Common place name types
Many Danish place names belong to more or less wide-spread name types with common endings. Some name types are typical for the Iron Age; others are typical for the Viking Age, while others again were not formed until the Middle Ages or later.
Place names can be related to nature or culture, or they can be settlement names. This means that they can denote different things, e.g. woods, bodies of water, streets, cultivated land, houses, and towns. A big part of the settlement names that are known today are originally formed as nature names and later taken over by a settlement. But here, the main topic is original settlement names.
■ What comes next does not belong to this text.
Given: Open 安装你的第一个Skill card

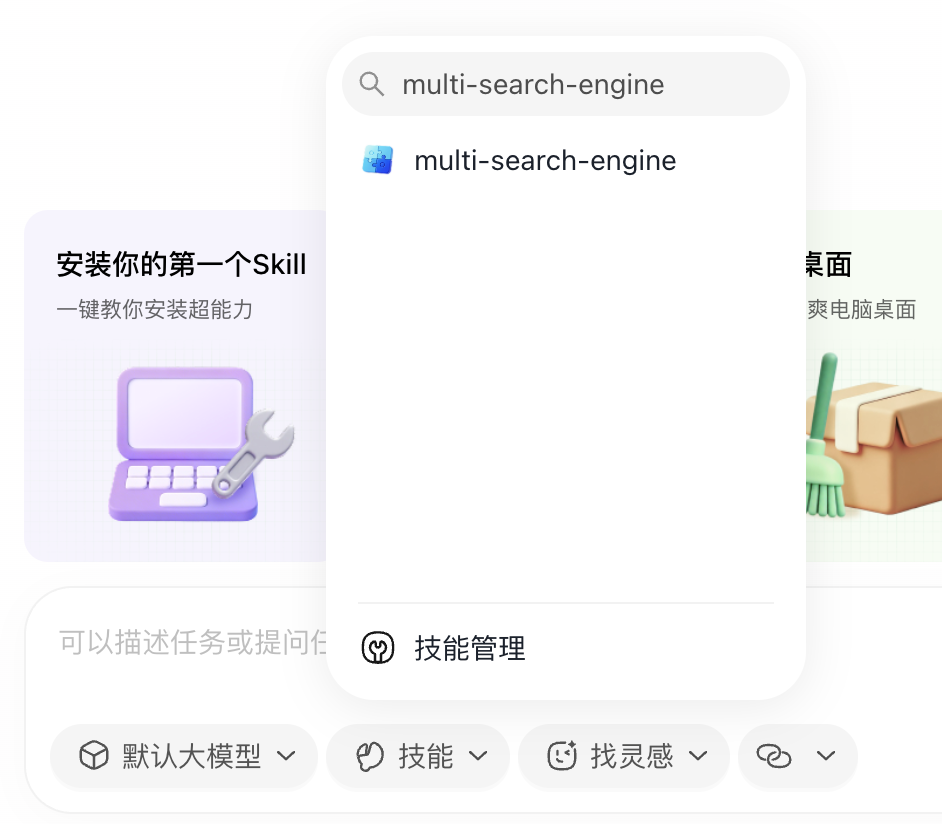Looking at the screenshot, I should point(175,386).
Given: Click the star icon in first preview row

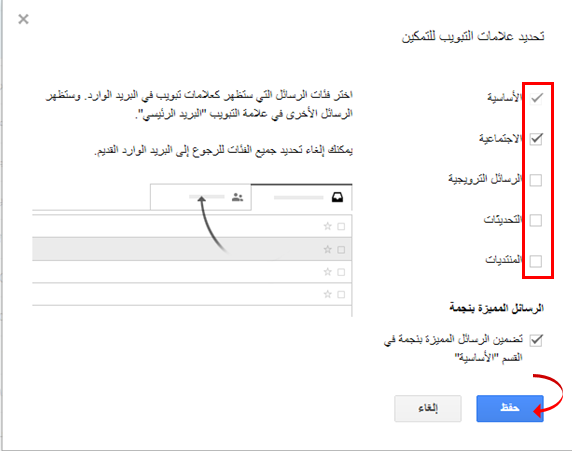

It is necessary to examine the oldest written forms to identify which words the place names are formed from originally. The words used to form the place name can, through language history, reveal the age of the name. Often, it is also possible to date Danish place names according to whether the same type of names appear in areas conquered by Danish Vikings in England, called the Danelaw, and in Normandy. When Danish place names are found in these areas, the name types in question must have been used in Denmark at the same time.
The oldest settlement names known in Denmark are the ones ending in -inge, -um, -løse, -lev and -sted. These name types have been used during various periods since the first century AD and until the beginning of the Viking Age.
In the Viking Age and in the Middle Ages, we see settlement names with endings like -by, -toft(e), -torp, -bøl(le), -rød and -tved. Some of these name types have only been in use for a few hundred years; others have been in use for much longer periods.
Among settlement names formed in recent times, it is especially names formed from imperatives and abstract nouns that leap out. But there are also a number of younger house and farm names that look like prehistoric settlement names even though they are only 100–200 years old.
Pitfalls
This overview of the most important Danish settlement names, provides a tool to place names in time. For instance it is now possible to ascertain that Hvessinge must be hundreds of years older than Glostrup although Hvessinge actually is a part of Glostup today.
However, many place names have a form in present time that does not immediately reveal from which words the name was originally formed. Some of these corrupt names look like other name types, and some have passed through independent changes. By examining the oldest written sources, it is often possible to see from which endings those names were formed originally.
Examples of this are Grænge on Lolland, which is an inge-name, and Klinting in Vestern Jutland, which is an um-name. Further to that Maglemer on Lolland is a tved-name, Gislev on Funen is originally formed from one word, and Græsted in Northern Zealand originally ended in ‑holt. In other words, a place name is never sure to consist of the words immediately obvious from the present day spelling.